Directions -> The complete listing should be transcribed precisely.

Data extracts ->
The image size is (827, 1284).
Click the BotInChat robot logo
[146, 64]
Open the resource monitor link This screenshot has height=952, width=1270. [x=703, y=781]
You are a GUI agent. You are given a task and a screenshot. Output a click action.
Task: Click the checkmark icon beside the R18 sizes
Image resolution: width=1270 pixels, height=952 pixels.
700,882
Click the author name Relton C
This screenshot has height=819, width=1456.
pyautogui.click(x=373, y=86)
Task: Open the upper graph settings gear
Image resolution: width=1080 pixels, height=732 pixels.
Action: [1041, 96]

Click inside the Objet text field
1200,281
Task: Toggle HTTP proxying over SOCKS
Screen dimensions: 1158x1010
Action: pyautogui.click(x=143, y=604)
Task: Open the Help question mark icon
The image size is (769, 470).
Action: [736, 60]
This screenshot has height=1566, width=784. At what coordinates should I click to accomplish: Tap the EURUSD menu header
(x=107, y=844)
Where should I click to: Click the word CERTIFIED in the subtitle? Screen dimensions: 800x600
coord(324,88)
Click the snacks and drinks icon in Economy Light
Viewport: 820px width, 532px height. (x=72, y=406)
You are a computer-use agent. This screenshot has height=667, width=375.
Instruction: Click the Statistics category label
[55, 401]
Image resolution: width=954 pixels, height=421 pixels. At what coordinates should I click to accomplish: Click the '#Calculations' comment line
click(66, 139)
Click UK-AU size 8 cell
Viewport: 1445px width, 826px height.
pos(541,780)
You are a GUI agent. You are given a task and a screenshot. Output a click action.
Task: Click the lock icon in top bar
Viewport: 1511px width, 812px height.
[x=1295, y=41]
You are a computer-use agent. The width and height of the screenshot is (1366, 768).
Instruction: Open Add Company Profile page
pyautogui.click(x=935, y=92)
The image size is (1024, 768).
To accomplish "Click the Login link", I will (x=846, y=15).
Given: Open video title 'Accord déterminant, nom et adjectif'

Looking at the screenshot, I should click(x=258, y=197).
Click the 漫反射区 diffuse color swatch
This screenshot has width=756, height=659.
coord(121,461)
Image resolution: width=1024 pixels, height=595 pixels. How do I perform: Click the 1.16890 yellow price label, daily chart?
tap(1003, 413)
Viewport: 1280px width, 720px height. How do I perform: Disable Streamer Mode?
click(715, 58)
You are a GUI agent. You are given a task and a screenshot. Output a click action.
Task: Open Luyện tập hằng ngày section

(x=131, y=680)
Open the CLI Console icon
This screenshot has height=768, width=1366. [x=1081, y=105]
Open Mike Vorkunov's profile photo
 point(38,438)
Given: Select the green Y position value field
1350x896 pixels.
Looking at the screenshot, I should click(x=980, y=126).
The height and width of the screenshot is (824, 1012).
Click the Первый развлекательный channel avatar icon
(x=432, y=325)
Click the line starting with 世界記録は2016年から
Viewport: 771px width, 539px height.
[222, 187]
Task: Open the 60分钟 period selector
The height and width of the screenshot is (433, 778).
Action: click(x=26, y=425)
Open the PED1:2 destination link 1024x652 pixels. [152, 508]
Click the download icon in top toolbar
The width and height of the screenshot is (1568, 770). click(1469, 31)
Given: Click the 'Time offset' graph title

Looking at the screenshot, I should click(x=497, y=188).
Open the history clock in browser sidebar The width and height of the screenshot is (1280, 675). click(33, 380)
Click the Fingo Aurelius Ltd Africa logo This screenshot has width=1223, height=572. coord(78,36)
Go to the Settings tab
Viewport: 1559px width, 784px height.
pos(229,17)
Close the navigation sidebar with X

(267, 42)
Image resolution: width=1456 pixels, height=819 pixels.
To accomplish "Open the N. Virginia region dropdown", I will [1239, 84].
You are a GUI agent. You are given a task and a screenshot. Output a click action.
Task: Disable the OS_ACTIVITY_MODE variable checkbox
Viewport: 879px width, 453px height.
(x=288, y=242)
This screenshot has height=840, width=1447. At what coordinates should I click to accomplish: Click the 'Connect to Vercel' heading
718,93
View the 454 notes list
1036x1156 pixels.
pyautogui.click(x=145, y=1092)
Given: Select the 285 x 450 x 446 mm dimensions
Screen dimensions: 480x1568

Expected output ->
The image size is (827, 1284).
Click the BotInChat robot logo
[146, 64]
Open the resource monitor link This screenshot has height=952, width=1270. [x=703, y=781]
You are a GUI agent. You are given a task and a screenshot. Output a click action.
Task: Click the checkmark icon beside the R18 sizes
Image resolution: width=1270 pixels, height=952 pixels.
700,882
Click the author name Relton C
This screenshot has height=819, width=1456.
pyautogui.click(x=373, y=86)
Task: Open the upper graph settings gear
Image resolution: width=1080 pixels, height=732 pixels.
Action: [1041, 96]

Click inside the Objet text field
1200,281
Task: Toggle HTTP proxying over SOCKS
Screen dimensions: 1158x1010
Action: pyautogui.click(x=143, y=604)
Task: Open the Help question mark icon
The image size is (769, 470).
Action: [736, 60]
This screenshot has height=1566, width=784. At what coordinates should I click to accomplish: Tap the EURUSD menu header
(x=107, y=844)
Where should I click to: Click the word CERTIFIED in the subtitle? Screen dimensions: 800x600
coord(324,88)
Click the snacks and drinks icon in Economy Light
Viewport: 820px width, 532px height. (x=72, y=406)
You are a computer-use agent. This screenshot has height=667, width=375.
Instruction: Click the Statistics category label
[55, 401]
Image resolution: width=954 pixels, height=421 pixels. At what coordinates should I click to accomplish: Click the '#Calculations' comment line
click(66, 139)
Click UK-AU size 8 cell
Viewport: 1445px width, 826px height.
pos(541,780)
You are a GUI agent. You are given a task and a screenshot. Output a click action.
Task: Click the lock icon in top bar
Viewport: 1511px width, 812px height.
[x=1295, y=41]
You are a computer-use agent. The width and height of the screenshot is (1366, 768).
Instruction: Open Add Company Profile page
pyautogui.click(x=935, y=92)
The image size is (1024, 768).
To accomplish "Click the Login link", I will (x=846, y=15).
Given: Open video title 'Accord déterminant, nom et adjectif'

Looking at the screenshot, I should click(x=258, y=197).
Click the 漫反射区 diffuse color swatch
This screenshot has width=756, height=659.
coord(121,461)
Image resolution: width=1024 pixels, height=595 pixels. How do I perform: Click the 1.16890 yellow price label, daily chart?
tap(1003, 413)
Viewport: 1280px width, 720px height. How do I perform: Disable Streamer Mode?
click(715, 58)
You are a GUI agent. You are given a task and a screenshot. Output a click action.
Task: Open Luyện tập hằng ngày section

(x=131, y=680)
Open the CLI Console icon
This screenshot has height=768, width=1366. [x=1081, y=105]
Open Mike Vorkunov's profile photo
 point(38,438)
Given: Select the green Y position value field
1350x896 pixels.
Looking at the screenshot, I should click(x=980, y=126).
The height and width of the screenshot is (824, 1012).
Click the Первый развлекательный channel avatar icon
(x=432, y=325)
Click the line starting with 世界記録は2016年から
Viewport: 771px width, 539px height.
[222, 187]
Task: Open the 60分钟 period selector
The height and width of the screenshot is (433, 778).
Action: click(x=26, y=425)
Open the PED1:2 destination link 1024x652 pixels. [152, 508]
Click the download icon in top toolbar
The width and height of the screenshot is (1568, 770). click(1469, 31)
Given: Click the 'Time offset' graph title

Looking at the screenshot, I should click(x=497, y=188).
Open the history clock in browser sidebar The width and height of the screenshot is (1280, 675). click(33, 380)
Click the Fingo Aurelius Ltd Africa logo This screenshot has width=1223, height=572. coord(78,36)
Go to the Settings tab
Viewport: 1559px width, 784px height.
pos(229,17)
Close the navigation sidebar with X

(267, 42)
Image resolution: width=1456 pixels, height=819 pixels.
To accomplish "Open the N. Virginia region dropdown", I will [1239, 84].
You are a GUI agent. You are given a task and a screenshot. Output a click action.
Task: Disable the OS_ACTIVITY_MODE variable checkbox
Viewport: 879px width, 453px height.
(x=288, y=242)
This screenshot has height=840, width=1447. At what coordinates should I click to accomplish: Click the 'Connect to Vercel' heading
718,93
View the 454 notes list
1036x1156 pixels.
pyautogui.click(x=145, y=1092)
Given: Select the 285 x 450 x 446 mm dimensions
Screen dimensions: 480x1568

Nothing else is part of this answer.